Edie Kramer has a score to settle with the beautiful people at Blackbriar Academy. Their cruelty drove her to the brink of despair, and four months ago, she couldn’t imagine being strong enough to face her senior year. But thanks to a Faustian compact with the enigmatic Kian, she has the power to make the bullies pay. She’s not supposed to think about Kian once the deal is done, but devastating pain burns behind his unearthly beauty, and he’s impossible to forget.
In one short summer, her entire life changes and she sweeps through Blackbriar, prepped to take the beautiful people down from the inside. A whisper here, a look there, and suddenly . . . bad things are happening.

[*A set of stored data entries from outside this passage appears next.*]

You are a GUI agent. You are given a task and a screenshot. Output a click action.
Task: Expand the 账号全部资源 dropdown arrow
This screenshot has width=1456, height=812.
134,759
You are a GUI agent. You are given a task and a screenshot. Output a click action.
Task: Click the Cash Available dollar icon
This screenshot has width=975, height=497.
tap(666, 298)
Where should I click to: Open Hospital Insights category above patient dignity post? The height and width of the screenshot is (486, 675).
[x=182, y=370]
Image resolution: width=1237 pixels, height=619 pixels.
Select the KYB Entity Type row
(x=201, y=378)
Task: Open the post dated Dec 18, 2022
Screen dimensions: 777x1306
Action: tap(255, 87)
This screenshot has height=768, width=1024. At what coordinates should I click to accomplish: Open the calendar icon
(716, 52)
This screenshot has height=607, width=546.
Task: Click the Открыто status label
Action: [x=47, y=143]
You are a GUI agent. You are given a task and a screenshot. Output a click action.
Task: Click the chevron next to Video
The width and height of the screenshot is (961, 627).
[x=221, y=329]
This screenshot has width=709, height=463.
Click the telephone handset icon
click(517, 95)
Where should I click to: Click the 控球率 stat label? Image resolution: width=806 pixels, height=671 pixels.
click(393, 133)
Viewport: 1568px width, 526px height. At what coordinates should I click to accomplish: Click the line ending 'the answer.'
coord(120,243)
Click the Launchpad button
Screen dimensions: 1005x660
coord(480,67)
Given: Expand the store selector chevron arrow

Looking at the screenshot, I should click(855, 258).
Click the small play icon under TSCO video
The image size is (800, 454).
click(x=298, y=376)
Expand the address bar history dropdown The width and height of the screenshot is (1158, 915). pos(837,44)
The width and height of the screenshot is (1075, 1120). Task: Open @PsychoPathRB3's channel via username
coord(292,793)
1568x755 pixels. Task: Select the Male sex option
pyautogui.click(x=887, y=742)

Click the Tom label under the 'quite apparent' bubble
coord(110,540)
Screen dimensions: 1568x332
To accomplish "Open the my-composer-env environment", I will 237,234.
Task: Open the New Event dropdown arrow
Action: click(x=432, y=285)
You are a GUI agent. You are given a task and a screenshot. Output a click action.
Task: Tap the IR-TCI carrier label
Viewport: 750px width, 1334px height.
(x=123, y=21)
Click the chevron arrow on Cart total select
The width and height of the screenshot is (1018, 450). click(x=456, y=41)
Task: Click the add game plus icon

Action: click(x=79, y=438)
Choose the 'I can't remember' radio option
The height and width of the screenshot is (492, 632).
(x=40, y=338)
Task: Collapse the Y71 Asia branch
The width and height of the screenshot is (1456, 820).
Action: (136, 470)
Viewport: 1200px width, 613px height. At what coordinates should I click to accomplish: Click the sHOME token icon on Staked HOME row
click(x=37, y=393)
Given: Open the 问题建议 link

It’s a head rush, seeing her tormentors get what they deserve, but things that seem too good to be true usually are, and soon, the pranks and payback turns from delicious to deadly. Edie is alone in a world teeming with secrets and fiends lurking in the shadows. In this murky morass of devil’s bargains, she isn’t sure who—or what—she can trust. Not even her own mind.
Tell Me More: Much like Edie when faced with the prospect of revenge, I confess that I find it difficult to decide where to start with reviewing this novel. The prospect of a YA spin on Faust was irresistible to me, and I had reasonable expectations borne of the good things I’d heard about the author’s previous books. But as I read Mortal Danger, I found it harder and harder to believe in Edie’s world, because it felt like I was reading several different books. As this is the first book in a series, some readers may be intrigued enough to keep going, but I was not sold.
The reader is slammed with some pretty intense discoveries right away–Edie has been pushed to the breaking point by her classmates’ bullying, and the book opens with her about to commit suicide. She’s stopped by a charismatic young man named Kian, who promises to help her exact revenge on the people who made her life so hellish. Aguirre sets a dark tone from the beginning, but it doesn’t remain consistent throughout the book, and part of what clouded that tone was the relationship between Kian and Edie.
As much as love interests can add an interesting dimension to a story, I don’t think that Mortal Danger needed it. Kian could have been an enigmatic character on his own, and his motivations made more dubious without creating a forbidden love scenario. I never felt like they fit with each other, or that the story was made richer by their love. It was those scenes that saw my interest waver the most, and set apart some of the book into a different tangent.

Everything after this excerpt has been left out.